◆ **Task objective**: Each line that contains "screenshot" needs to be copied from the listing.

◆ **Recorded information**:
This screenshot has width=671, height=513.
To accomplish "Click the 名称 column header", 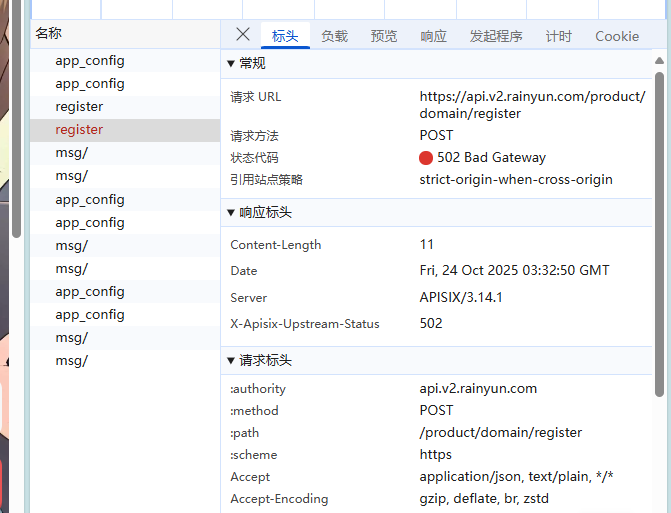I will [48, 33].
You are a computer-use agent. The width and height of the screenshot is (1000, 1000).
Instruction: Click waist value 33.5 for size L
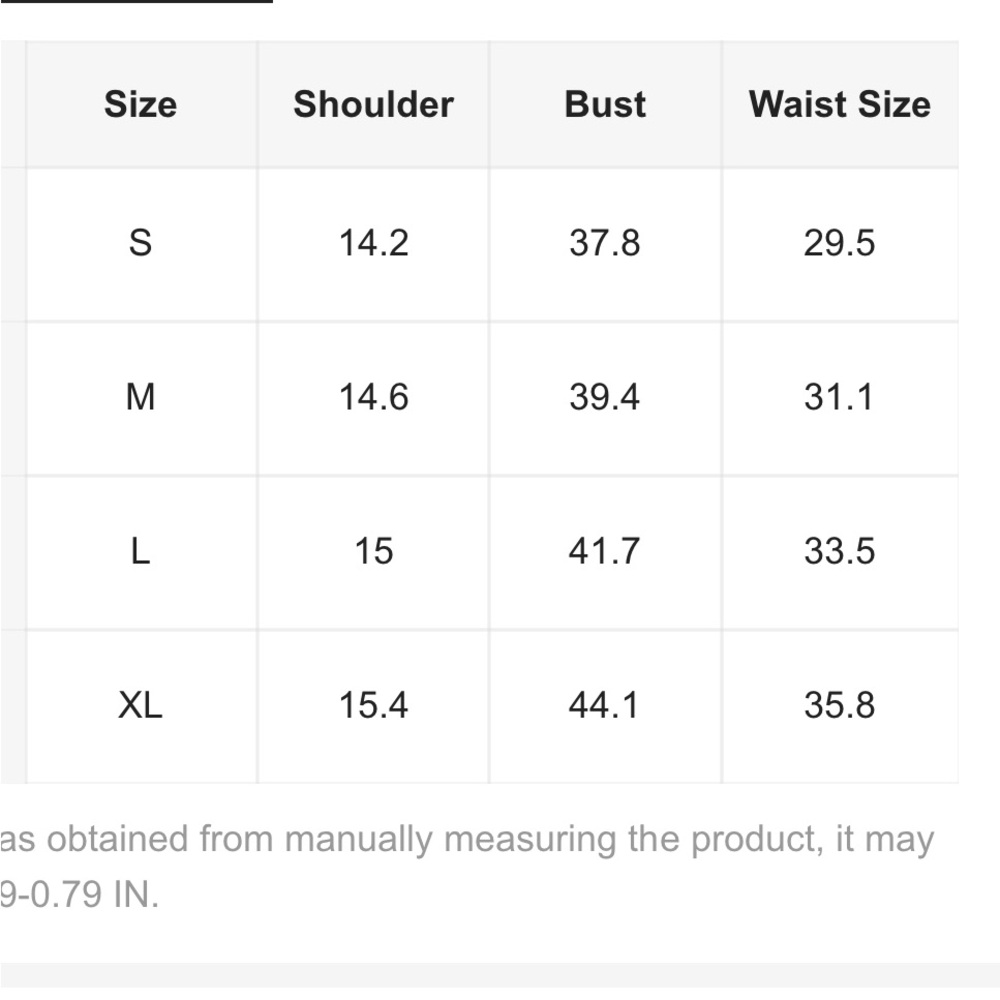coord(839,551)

...

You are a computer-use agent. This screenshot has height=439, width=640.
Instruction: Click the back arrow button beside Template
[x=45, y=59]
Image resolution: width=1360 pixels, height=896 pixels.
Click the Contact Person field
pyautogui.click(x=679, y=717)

◆ **Solution below**:
This screenshot has width=671, height=513.
You are a computer-use agent. The width and height of the screenshot is (1000, 1000).
You are a computer-use agent. This screenshot has height=439, width=640.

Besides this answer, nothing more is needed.